* BEGIN TEXT SECTION *

You can use whatever zip ties you have on hand to make them as long as you want. Run one through another and keep going until you get the right length, then zip the lat two together.

That may not make much sense but get a few of them and try it to see how it works.


----------



## David_AVD (Jul 27, 2011)

This year I bought some reusable zip ties for securing items to posts, cable management, etc. When it came time to pull the display down, I just pressed the little tabs on them and they released. You can also link them to reach around larger items, just like regular zip ties.


----------



## UnOrthodOx (Apr 24, 2007)

I've moved to jute twine for 90% of my lashings. Not only is it biodegradable, it's cheaper and available just about anywhere. Gas station, neighborhood grocer, etc. If I ever run out it's not a special trip to the hardware store. Virtually invisible in the more rustic decor 

Just about the pumpkin here, a bunch of twine holding the pallet and arch to a hidden 2" rebar behind both. 











I finally broke down this year and gave up on the rebar, bamboo posts, and step in supports and just got T-posts and a post driver after the wind blew down a lot of things. Other than my 2" rebar for heavy support, these things come in various heights, and seem to hold up to just about everything if you can camouflage them. 



https://www.lowes.com/pd/Common-3-in-x-6-ft-Actual-1-4-in-x-3-in-x-6-ft-T-Post-W-P-1-25-6-Ft-0-In-GRN-UPC-Green-Steel-Farm-Fence-T-Post-Post/4758566


----------



## UnOrthodOx (Apr 24, 2007)

matrixmom said:


> I use this camera light (dont attach to camera!) when taking photos of my haunt outside. I put my dslr on a tripod and use this in different angles- really makes things pop without making it harsh. You can point the light up down, backwards and bounce off a wall for different effects. It also has colored filters. It also great when you are taking quick video or other photos to see the details, without destroying the scene.

* END TEXT SECTION *

§ DIRECTIONS:
1 > In the forum thread on securing outdoor displays, what does one poster now use for 90% of their lashings?
2 > Write out the forum thread word for word, from "I finally broke" up to and including "can camouflage them.".
The records have nothing to do with the forum thread.

* BEGIN INFORMATION SUPPLIED *

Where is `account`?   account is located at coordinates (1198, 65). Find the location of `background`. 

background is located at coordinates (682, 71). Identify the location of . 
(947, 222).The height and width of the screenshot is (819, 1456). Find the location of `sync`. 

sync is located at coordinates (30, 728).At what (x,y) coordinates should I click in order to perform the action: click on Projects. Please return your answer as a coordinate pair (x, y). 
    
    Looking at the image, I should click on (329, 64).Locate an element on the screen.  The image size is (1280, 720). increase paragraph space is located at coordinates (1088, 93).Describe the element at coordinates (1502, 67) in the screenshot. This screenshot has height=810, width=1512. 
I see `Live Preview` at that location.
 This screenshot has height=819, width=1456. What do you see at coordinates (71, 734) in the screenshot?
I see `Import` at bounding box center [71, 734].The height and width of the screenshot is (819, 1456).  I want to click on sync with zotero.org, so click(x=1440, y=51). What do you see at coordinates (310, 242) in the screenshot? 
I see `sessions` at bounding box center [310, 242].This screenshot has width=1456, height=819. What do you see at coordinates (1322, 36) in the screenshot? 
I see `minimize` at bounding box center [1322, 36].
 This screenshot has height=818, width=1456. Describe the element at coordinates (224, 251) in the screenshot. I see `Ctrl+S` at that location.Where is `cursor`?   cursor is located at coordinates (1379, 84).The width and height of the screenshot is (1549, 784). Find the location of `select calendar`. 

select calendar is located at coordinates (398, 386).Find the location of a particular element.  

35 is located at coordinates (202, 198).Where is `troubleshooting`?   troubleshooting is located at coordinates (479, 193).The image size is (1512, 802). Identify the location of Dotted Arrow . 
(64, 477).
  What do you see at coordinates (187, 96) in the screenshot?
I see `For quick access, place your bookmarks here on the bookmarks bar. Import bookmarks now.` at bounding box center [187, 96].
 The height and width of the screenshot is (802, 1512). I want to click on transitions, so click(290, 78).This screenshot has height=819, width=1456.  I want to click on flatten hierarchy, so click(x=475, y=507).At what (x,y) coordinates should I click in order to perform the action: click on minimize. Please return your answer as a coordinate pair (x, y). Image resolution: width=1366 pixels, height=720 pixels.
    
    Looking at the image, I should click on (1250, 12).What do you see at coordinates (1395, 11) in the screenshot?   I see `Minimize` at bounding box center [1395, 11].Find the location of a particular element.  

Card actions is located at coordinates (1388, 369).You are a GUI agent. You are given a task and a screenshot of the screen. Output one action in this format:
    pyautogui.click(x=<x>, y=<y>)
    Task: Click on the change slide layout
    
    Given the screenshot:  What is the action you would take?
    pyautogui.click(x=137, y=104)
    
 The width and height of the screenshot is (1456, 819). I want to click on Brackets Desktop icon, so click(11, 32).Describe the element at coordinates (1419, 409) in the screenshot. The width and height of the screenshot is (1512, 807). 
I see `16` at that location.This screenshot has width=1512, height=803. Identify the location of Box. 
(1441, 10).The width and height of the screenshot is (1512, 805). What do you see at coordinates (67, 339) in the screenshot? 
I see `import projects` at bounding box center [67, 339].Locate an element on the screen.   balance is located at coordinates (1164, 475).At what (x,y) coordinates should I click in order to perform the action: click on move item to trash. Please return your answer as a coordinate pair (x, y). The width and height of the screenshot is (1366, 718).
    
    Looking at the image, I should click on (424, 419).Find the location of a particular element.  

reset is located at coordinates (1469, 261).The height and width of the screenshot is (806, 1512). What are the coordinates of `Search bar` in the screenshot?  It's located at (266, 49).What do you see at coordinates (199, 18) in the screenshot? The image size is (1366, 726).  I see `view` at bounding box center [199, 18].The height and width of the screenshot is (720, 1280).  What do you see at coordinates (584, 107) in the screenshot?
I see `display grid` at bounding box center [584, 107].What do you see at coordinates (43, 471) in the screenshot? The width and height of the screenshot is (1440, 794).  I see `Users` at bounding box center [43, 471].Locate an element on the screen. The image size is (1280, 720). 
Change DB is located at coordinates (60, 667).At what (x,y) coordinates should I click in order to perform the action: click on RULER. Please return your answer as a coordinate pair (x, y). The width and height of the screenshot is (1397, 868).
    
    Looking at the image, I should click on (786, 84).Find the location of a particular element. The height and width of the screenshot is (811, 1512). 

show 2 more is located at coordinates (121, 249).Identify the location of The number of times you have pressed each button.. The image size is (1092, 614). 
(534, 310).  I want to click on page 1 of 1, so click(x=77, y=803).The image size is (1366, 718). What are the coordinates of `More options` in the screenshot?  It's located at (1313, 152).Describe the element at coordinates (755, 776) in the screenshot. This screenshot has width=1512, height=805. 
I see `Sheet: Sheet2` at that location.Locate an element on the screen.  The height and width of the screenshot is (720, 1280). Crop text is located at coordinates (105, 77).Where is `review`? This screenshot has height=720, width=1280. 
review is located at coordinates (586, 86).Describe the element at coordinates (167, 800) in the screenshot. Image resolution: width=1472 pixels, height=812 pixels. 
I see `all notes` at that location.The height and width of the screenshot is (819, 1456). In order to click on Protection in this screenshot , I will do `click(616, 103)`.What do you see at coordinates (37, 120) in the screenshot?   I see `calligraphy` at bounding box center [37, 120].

* END INFORMATION SUPPLIED *

§ RESPONSES IN ORDER:
1 > Jute twine.

2 >
I finally broke down this year and gave up on the rebar, bamboo posts, and step in supports and just got T-posts and a post driver after the wind blew down a lot of things. Other than my 2" rebar for heavy support, these things come in various heights, and seem to hold up to just about everything if you can camouflage them.